Hacking - a history
Hacking - when the game was
tough 'Short of
manslaughter'
Much has been said and argued about
stamping on players on the ground this year - as in Ireland's matches with Italy
and Wales and as in the match between the Hurricanes and the Cats. Compared to
the hacking of old, stamping is a pastime of innocents.
One side of the argument says that it is
against the Laws of the Game and bad for the game's image, the other that it is
a part of the game and getting rid of it is to turn the game
soft.
Much the same argument was used of hacking
in the late 19th century.
Peter Shortell, an eager referee's man in Cheltenham, has provided much of the information below on
hacking, which was a real issue.
In days when varying forms of football were
played at schools, old boys of those school tried to find a common way of
playing football - which was not soccer but a goal-orientated game played with a
ball and which included all sorts of activities, including handling. If you were
from Rugby School in the Midlands town of Rugby it included hacking.
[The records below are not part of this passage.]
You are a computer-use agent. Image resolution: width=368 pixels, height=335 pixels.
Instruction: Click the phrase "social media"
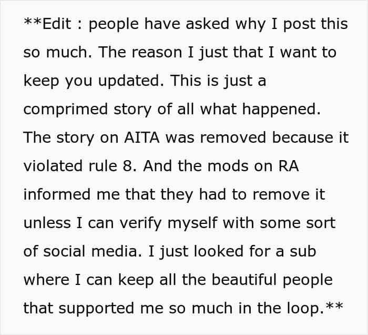[90, 251]
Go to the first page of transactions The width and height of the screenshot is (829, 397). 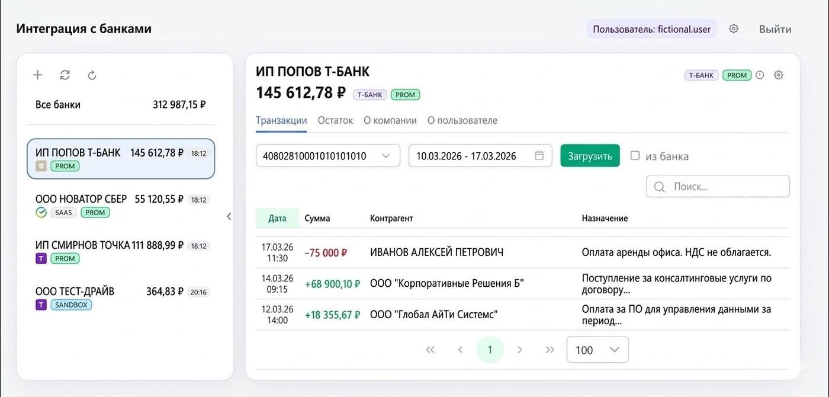[430, 350]
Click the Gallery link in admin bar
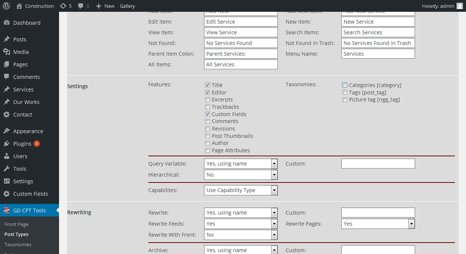This screenshot has width=466, height=254. (x=127, y=6)

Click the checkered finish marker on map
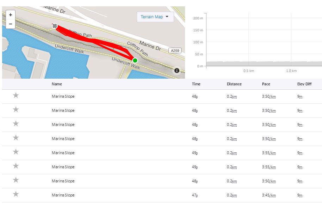(x=55, y=26)
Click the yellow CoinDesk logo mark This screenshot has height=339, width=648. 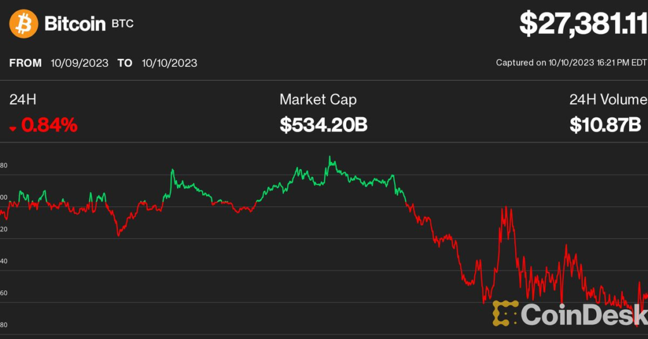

In 1863 the Football Association was founded
to organise a way of playing football. In 1871 a Football Union was founded with
clubs and schools which broke away from the Association.
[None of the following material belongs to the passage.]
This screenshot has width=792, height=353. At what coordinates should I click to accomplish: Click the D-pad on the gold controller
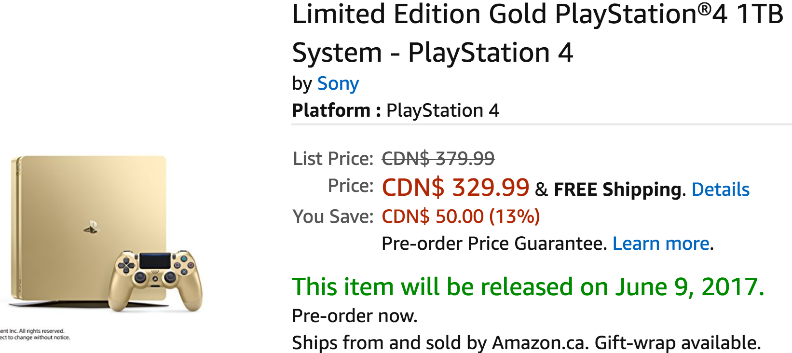tap(127, 265)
They had two major differences. They wanted
to handle the ball more than the Association was allowing and they wanted to
hack - at least some wanted to hack.
Hacking had originally been allowed by the
Association (as was handling) but later forbidden. The first Association rules
of 1863 state the following:
IX. A player shall be entitled to run
with the ball towards his adversaries' goal if he makes a fair catch, or catches
the ball on the first bound but in the case of a fair catch, if he makes his
mark he shall not run. X. If any
player shall run with the ball towards his adversaries' goal, any player on the
opposite side shall be at liberty to charge, hold, trip or hack him, or to wrest
the ball from him, but no player shall be held and hacked at the same
time.
Because many of the eager men in the
breakaway to form the Union were old boys of Rugby School, they adopted the
Rugby way of playing the game and so called it the Rugby Football Union, as the
ruling body in England is till called.
There were two forms of hacking and hacking
over.
Hacking and hacking over both required the
use of the booted foot. Hacking was simply kicking forward. Hacking over was a
clever form of tripping. Hacking over was less brutal for being less direct, but
it was only a matter of degree of brutality.
Jenny Macrory was the archivist at
Rugby School and the author of Running with the Ball. She writes:
"Hacking originated in the huge scrums of
the Big Side games when no one had much idea where the ball was until he felt it
with his feet. Forwards stood upright and simply hacked their way forwards with
(or more often without) the ball. Sometimes one player would act as post, his
duty being to get the ball between his feet and stand bolt upright allowing the
forwards to propel him through the melee."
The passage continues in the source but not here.